A new CRE Finance Council survey is out, and the results show the commercial real estate industry is cautiously optimistic about the days ahead — with a strong emphasis on “cautiously.” 

Market sentiment is up slightly in CREFC’s second-quarter board of governors survey, just a smidge above the 2017 baseline following a sharp drop in Q1. However, while only 8% of respondents have a negative sentiment surrounding 2027, the vast majority — 68% — were neutral. 

When discussing the survey on this week’s First Draft Live, Bisnow Editor-in-Chief Mark F. Bonner said the question viewers should be asking is: Is CRE finance stabilizing or just going quiet before the next move?

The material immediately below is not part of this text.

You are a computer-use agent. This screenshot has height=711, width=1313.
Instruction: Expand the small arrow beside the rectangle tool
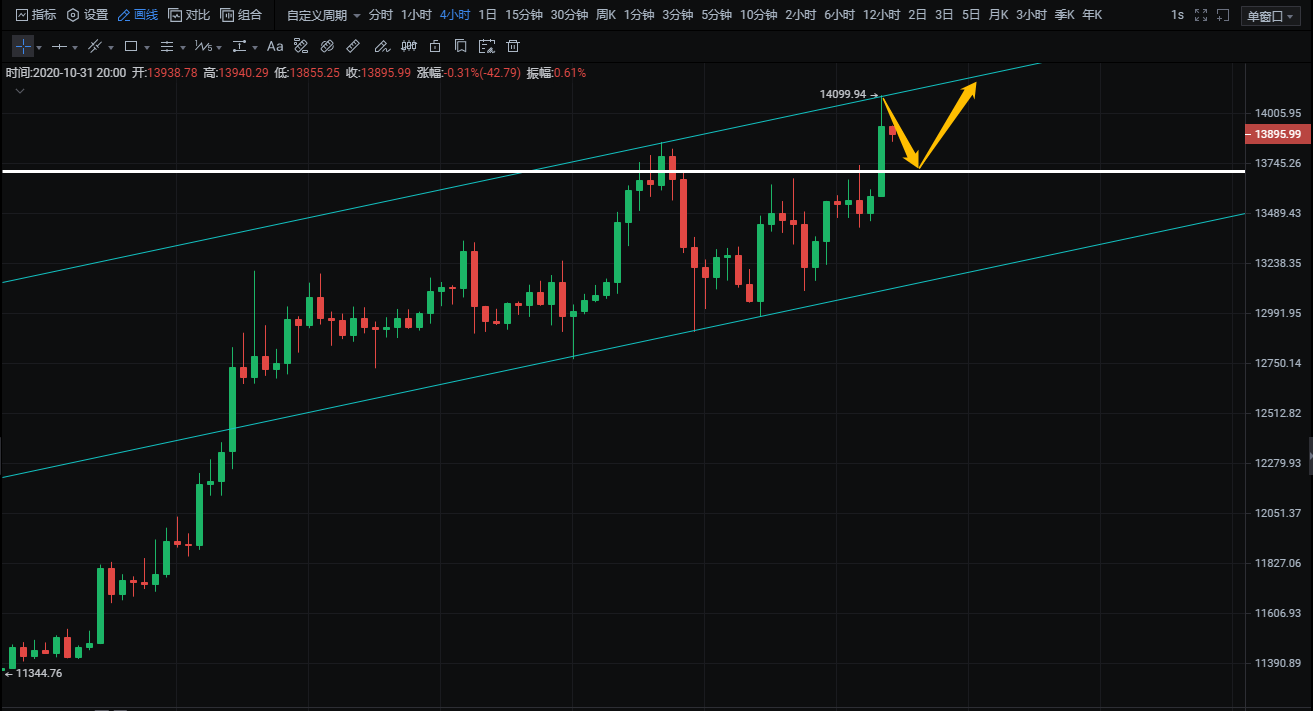[x=147, y=48]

To answer that question, Bonner sat down with Lisa Pendergast, who has spent the last decade as president and CEO of CREFC and is retiring in a few weeks. 

Pendergast said she feels conflicted about retiring amid so much turbulence for the industry, because these are the environments where you “really show your mettle.” And despite how difficult things may be today, she said she believes CRE’s past challenges, including the pandemic and the Global Financial Crisis, were more “jarring.” 

The last few years have been brutal for CRE financing. Pendergast said elevated rates have devalued properties enough that underwriting loans and determining future value on 10-year fixed-rate loans are “very, very challenging.” 

She added that the market sentiment uptick seen in the CREFC survey is a sign that CRE is “fighting back to a more normal environment” and adjusting to where rates stand today. 

“It’s been a topsy-turvy world because of the severe rate shocks we’ve seen, and to an extent, the world has gotten comfortable with where we are — not happy, but comfortable. We can manage within this world,” she said.